> PASSAGE TO READ:
==============================

If you’re renovating your small bathroom, one way to make it feel spacious is by having an open shower. “A shower/bath integrated space can be separated from the rest of the bathroom with a tempered clear glass wall,” explains Tuttleman. “This concept can be accomplished by eliminating the shower curb altogether, which will make the bathroom look completely open and transformed.” And Tuttleman says this is also an ADA-compliant design - as long as the shower area floor slopes toward the drain, and you use a non-porous flooring material like a matte finished tile.

Storage

Storage space is at a premium in a small bathroom. “Use wall space to store towels and you can preserve scarce cabinet, shelf, and counter space,” says Erin Davis of Mosaik Design & Remodeling in Portland, OR.  “For very small bathrooms, hooks on the back of the door or a towel bar on your glass shower door are great space-saving solutions.”

If you’re remodeling, she recommends building recessed cubbies or larger shelves. “Small recessed cubbies can look particularly elegant when done right,” Davis says. “Built-in cubbies and shelves adjacent to the sink are a great option when counter space isn’t available.”

==============================

> TASKS TO CARRY OUT:
1/ Answer these questions using the bathroom remodeling passage:
(a) What kind of wall does Tuttleman say can separate a shower/bath space from the rest of the bathroom?
(b) Which firm is Erin Davis with?
(c) According to Davis, where are built-in cubbies and shelves a great option?
2/ In the bathroom remodeling passage, find the part that opens with the words containing "If you’re renovating" and closes with "matte finished tile.". Reproduce it word for word.
3/ Extend the bathroom remodeling passage, picking up after its final sentence.
The lines that come next are drawn from a separate source.

> INFORMATION SHOWN:
==============================

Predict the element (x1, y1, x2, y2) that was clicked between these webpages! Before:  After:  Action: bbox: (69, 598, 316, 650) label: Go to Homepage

==============================

> ANSWERS FOR EACH ITEM:
1/
(a) A tempered clear glass wall.
(b) Mosaik Design & Remodeling in Portland, OR.
(c) Adjacent to the sink, when counter space isn't available.

2/
If you’re renovating your small bathroom, one way to make it feel spacious is by having an open shower. “A shower/bath integrated space can be separated from the rest of the bathroom with a tempered clear glass wall,” explains Tuttleman. “This concept can be accomplished by eliminating the shower curb altogether, which will make the bathroom look completely open and transformed.” And Tuttleman says this is also an ADA-compliant design - as long as the shower area floor slopes toward the drain, and you use a non-porous flooring material like a matte finished tile.

3/
A recessed mirrored medicine cabinet is another idea. “They take up virtually no space on your wall and have room inside to store more than you’ll probably need,” says Tuttleman. “A great idea for your cordless LED lighted mirror is to install it inside the medicine cabinet.” You can open the medicine cabinet to pull out the lighted mirror’s swing arm.”

Large-scale wall coverings/matching colors

There’s a tendency to use small wall and floor coverings in a small bathroom. “Believe it or not, it’s better to go big, since large scale wallpaper and tile patterns can actually make your tiny bathroom feel big,” Tuttleman explains. “It’s all about an illusionary scale in tight quarters - it has the same effect if used on one wall or all four walls, just make sure you love the pattern and color.”

She also recommends installing your tile up to the ceiling. “By eliminating the break - usually located at about the shower head height - your eye is drawn up.” As a result, the ceiling appears to be higher than it really is. “Installing your tile up to the ceiling also protects the drywall from moisture – and the shower ceiling can be tiled, too.”

Here’s another tip to make your small bathroom look bigger: Davis recommends matching your walls to your tiles. “Rooms in a uniform color appear larger,” she says. “As much as you are able, be consistent in the colors you choose to cover large portions of the bathroom.”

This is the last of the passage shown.